In general, the supply of undergraduate education places in medicine, nursing, dentistry, pharmacy, psychology and other tertiary-educated professions is determined by the Australian Government department with responsibility for funding to universities. Decisions regarding these places have been informed by advice from the individual health professional credentialing or membership bodies and by the range of reviews, including those cited in Attachment B. Recently, the Council of Australian Governments (COAG) has agreed that the responsibilities of the Ministerial Council on Education, Employment and Youth Affairs (MCEETYA) would be expanded to include annual agreement on national workforce priorities and advice on education and training that addresses current and emerging national skills shortages. Consequently, an annual workforce meeting of the Australian Health Ministerial Council and the MCEETYA has been established, together with a National Health Workforce Taskforce reporting to the Australian Health Ministers' Conference through the Australian Health Ministers' Advisory Council. These mechanisms are to improve the supply and distribution of the health workforce to better meet community need.

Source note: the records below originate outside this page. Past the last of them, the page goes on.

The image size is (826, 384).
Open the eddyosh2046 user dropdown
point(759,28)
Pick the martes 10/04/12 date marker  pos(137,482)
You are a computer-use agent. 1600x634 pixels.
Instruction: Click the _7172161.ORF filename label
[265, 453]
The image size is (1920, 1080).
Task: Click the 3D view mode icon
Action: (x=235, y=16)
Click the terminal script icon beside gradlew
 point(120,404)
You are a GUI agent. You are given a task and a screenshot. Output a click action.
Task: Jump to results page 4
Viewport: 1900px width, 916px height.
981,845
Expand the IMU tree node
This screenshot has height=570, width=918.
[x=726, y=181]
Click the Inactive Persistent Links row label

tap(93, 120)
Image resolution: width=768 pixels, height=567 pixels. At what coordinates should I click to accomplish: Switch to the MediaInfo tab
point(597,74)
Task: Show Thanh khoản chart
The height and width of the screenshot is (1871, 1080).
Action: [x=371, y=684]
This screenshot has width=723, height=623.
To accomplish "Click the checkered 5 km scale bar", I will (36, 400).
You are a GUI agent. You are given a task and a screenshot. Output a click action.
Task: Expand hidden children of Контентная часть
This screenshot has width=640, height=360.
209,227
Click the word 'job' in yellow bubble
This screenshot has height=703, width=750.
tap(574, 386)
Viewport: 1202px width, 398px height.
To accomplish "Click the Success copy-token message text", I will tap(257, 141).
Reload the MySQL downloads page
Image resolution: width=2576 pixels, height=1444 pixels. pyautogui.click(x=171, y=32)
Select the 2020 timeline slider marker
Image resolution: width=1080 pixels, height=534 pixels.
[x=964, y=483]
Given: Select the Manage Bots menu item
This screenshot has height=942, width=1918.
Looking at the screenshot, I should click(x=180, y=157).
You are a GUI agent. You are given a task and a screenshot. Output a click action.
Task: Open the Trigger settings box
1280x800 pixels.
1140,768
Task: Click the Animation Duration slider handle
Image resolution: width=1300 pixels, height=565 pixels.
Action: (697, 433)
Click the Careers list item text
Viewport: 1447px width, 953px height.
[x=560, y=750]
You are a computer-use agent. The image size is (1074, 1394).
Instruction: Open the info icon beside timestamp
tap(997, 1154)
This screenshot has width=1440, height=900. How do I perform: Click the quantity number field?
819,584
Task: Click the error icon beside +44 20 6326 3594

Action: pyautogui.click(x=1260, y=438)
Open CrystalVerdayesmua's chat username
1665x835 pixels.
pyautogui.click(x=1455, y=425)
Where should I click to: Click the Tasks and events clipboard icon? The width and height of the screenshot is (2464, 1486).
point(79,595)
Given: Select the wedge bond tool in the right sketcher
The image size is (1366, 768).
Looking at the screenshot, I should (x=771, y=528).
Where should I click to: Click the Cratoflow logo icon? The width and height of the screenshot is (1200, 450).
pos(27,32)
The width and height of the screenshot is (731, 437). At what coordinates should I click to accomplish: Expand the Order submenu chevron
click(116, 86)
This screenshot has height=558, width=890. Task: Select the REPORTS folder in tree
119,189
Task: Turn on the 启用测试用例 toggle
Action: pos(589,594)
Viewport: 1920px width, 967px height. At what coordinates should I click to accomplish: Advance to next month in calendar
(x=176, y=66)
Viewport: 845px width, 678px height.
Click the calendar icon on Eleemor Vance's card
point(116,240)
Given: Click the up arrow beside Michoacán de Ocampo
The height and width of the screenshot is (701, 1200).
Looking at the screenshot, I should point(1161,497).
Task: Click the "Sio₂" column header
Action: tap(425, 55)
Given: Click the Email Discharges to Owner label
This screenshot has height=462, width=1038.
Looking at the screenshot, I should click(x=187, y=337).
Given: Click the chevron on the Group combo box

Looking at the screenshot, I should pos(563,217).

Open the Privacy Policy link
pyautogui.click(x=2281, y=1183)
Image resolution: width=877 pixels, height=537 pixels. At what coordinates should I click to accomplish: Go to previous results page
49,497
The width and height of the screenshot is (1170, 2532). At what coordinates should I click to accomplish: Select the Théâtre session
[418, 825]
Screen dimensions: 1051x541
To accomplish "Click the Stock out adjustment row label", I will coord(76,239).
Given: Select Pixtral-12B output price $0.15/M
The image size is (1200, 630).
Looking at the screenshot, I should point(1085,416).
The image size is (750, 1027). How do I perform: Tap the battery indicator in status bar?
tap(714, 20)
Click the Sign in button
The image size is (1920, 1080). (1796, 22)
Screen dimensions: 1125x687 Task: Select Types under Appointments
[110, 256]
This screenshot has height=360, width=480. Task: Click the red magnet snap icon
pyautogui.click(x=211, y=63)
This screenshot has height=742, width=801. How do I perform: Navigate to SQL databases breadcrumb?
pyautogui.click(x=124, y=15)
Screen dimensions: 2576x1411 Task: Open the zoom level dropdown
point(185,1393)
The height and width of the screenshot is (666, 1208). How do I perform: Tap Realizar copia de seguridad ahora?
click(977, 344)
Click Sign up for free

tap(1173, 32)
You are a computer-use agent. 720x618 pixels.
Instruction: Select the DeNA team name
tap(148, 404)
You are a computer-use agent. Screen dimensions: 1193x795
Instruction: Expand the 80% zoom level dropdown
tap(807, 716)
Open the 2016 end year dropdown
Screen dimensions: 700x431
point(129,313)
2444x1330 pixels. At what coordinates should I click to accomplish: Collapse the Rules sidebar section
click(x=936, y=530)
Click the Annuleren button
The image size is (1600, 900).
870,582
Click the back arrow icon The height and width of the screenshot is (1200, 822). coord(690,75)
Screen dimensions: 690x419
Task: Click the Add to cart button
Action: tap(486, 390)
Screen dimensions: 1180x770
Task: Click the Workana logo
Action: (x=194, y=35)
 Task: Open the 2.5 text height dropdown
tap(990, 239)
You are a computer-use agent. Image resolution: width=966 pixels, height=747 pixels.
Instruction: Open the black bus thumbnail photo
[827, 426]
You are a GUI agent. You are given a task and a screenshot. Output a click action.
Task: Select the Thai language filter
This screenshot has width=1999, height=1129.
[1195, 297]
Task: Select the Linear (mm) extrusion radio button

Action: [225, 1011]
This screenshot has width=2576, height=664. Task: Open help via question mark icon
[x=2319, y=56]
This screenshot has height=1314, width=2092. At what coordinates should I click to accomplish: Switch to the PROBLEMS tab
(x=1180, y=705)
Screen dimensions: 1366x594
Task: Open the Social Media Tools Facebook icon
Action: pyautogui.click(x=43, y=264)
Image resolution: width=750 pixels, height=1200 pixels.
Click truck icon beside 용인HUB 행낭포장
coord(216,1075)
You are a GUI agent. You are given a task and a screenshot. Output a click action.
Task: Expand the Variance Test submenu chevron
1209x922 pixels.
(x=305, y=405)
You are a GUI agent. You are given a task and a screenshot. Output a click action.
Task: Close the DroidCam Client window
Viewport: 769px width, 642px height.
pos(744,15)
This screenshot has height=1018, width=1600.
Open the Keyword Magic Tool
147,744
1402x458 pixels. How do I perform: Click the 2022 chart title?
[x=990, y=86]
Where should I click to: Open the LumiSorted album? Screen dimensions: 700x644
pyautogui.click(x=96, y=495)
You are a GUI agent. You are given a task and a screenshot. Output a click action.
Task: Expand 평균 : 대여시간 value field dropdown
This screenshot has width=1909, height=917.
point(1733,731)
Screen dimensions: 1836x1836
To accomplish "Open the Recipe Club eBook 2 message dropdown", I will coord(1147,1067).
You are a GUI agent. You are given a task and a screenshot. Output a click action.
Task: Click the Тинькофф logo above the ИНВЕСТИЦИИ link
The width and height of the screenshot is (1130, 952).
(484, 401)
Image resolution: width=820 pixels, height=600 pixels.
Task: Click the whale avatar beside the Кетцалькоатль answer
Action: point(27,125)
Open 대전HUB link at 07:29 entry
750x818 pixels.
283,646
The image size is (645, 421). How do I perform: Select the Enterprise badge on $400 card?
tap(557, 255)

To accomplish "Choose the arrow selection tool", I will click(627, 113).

Many nations also rely on overseas trained health professionals to supplement their own domestic supply. Long-term trends over the past 25 years or so show that the number and the percentage of foreign-trained doctors has increased significantly in most OECD countries. In 2005, for example, the percentages of overseas trained doctors in Canada, the United Kingdom, New Zealand and the United States of America were 22%, 33%, 36% and 25% respectively.8
The role of education and training provided through Australian tertiary and vocational institutions, and the role of immigration, in the overall supply and availability of individual health professions are considered separately in this chapter.
8 OECD International Migration Outlook 2007.